Le manque de leadership fédéral a également dressé les États les uns contre les autres et fait grimper les prix des fournitures essentielles. Lorsque les États individuels se font concurrence pour des ressources limitées – qu’il s’agisse de tampons et de réactifs de test, de ventilateurs ou d’équipements de protection individuelle – les États les plus riches surenchérissent sur les plus pauvres. Si le gouvernement fédéral coordonnait la demande des États, il pourrait éviter les guerres d’enchères et même inciter les laboratoires de séquençage du génome du secteur privé tels que 23andMe – capables de traiter un million d’échantillons par jour – à réorganiser leurs opérations pour lutter contre la pandémie. Des groupes d’États commencent enfin à se regrouper pour coordonner les politiques et agréger la demande et le pouvoir d’achat, mais le leadership défaillant du gouvernement fédéral leur a laissé un vide béant à combler.

Plus qu’une fédération

Quel est le résultat probable de cette expérience à enjeux élevés du fédéralisme américain ? Il y a deux résultats possibles – bien qu’ils ne soient pas nécessairement mutuellement exclusifs. Les États pourraient en venir à considérer le gouvernement fédéral comme un partenaire peu fiable et commencer à construire leur propre infrastructure de contrôle et de réponse aux maladies. Les gouverneurs pourraient décider qu’ils ont besoin de leurs propres stocks stratégiques de fournitures médicales, d’agences de santé publique renforcées, et ainsi de suite, ce qui précipiterait un transfert de ressources du gouvernement fédéral vers les gouvernements des États. Ce type d’approche autonome serait coûteux et inefficace, et il exacerberait les inégalités entre les États. Mais elle rassurerait un peu les États encore ébranlés par la réponse fédérale désastreuse à la pandémie de COVID-19.

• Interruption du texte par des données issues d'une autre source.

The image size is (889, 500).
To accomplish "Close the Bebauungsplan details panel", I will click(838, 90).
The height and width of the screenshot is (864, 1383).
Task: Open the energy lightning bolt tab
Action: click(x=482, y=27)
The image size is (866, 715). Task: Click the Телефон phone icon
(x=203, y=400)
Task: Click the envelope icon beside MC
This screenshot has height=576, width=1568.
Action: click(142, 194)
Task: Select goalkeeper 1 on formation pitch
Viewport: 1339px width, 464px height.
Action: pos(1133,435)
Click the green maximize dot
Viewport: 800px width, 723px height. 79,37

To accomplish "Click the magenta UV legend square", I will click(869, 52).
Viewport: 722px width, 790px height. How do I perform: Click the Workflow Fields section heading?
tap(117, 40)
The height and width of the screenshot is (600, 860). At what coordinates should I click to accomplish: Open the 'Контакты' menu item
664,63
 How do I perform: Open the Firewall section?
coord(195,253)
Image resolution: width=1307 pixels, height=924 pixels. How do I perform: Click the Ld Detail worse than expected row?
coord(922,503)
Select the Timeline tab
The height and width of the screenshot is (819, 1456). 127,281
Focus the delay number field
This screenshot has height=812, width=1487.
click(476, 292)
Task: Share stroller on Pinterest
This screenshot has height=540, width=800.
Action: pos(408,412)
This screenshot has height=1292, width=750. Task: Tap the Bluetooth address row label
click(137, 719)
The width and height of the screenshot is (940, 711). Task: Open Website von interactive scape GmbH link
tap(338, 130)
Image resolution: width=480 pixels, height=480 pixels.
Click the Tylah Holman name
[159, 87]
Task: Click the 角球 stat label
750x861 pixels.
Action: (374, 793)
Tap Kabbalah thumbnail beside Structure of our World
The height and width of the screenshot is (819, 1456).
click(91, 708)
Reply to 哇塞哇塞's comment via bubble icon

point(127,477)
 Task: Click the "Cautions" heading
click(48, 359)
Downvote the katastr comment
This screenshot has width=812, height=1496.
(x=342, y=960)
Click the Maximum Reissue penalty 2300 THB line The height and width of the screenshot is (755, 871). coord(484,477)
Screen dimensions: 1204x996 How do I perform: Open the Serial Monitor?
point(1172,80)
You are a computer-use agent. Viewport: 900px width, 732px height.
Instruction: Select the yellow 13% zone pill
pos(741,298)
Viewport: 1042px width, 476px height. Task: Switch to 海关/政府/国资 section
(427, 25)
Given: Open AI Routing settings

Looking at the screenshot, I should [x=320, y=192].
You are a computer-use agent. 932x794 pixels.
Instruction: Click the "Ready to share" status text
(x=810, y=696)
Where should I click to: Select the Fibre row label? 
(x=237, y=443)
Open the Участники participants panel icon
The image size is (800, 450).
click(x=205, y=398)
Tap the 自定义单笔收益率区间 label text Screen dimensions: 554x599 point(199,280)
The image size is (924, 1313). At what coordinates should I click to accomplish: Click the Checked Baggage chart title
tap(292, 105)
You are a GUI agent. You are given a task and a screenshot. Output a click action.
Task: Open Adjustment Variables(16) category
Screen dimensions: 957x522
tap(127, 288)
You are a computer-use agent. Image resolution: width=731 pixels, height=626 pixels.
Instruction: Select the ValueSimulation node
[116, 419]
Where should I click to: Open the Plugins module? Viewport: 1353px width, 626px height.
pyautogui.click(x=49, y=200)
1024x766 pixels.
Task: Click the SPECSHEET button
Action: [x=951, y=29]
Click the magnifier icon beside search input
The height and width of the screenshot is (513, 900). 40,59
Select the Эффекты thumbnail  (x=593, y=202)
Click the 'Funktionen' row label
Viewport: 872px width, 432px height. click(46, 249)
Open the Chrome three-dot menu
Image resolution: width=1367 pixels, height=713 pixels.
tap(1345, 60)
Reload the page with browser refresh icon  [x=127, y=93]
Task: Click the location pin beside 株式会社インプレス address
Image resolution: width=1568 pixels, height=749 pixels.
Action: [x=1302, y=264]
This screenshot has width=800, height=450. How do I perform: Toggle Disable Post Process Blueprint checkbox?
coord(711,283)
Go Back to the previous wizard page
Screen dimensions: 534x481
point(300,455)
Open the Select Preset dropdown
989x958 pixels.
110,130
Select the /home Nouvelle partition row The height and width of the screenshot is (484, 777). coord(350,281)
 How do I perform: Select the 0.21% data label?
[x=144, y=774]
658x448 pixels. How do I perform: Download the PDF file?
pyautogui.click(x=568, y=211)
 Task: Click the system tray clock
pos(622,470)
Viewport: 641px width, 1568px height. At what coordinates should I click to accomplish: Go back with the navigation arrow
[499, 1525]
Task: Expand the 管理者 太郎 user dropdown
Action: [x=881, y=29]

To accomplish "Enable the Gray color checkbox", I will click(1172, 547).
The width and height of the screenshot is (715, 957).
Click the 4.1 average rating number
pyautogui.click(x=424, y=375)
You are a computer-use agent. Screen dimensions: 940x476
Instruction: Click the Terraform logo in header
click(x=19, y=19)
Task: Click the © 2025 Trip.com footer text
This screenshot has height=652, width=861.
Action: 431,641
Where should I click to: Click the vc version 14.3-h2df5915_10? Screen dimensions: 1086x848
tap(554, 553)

Une deuxième possibilité, plus encourageante, est que les Américains reconnaissent les limites du fédéralisme pour relever les défis nationaux et mondiaux et travaillent à reconstruire la capacité et le standing de l’infrastructure fédérale de santé publique. Le CDC était jusqu’à récemment la première agence de santé publique au monde, combinant une expertise scientifique inégalée avec un réseau de laboratoires et de partenaires de santé publique travaillant dans tout le pays pour détecter, surveiller et répondre aux menaces sanitaires. Les États-Unis pourraient sortir de la pandémie résolus à reconstruire l’autorité du CDC et d’autres institutions fédérales de santé publique en garantissant leur indépendance politique, en rétablissant un financement adéquat et en revitalisant les partenariats avec les agences de santé publique locales et étatiques – en d’autres termes, en renforçant la capacité du gouvernement fédéral à répondre aux crises sanitaires tout en érigeant un pare-feu plus solide entre la science et le processus politique. La promesse des États-Unis a toujours été que le tout est plus grand que la somme des parties. Pour résister aux futures pandémies, les Américains doivent croire non seulement dans les 50 États, mais aussi dans les États-Unis.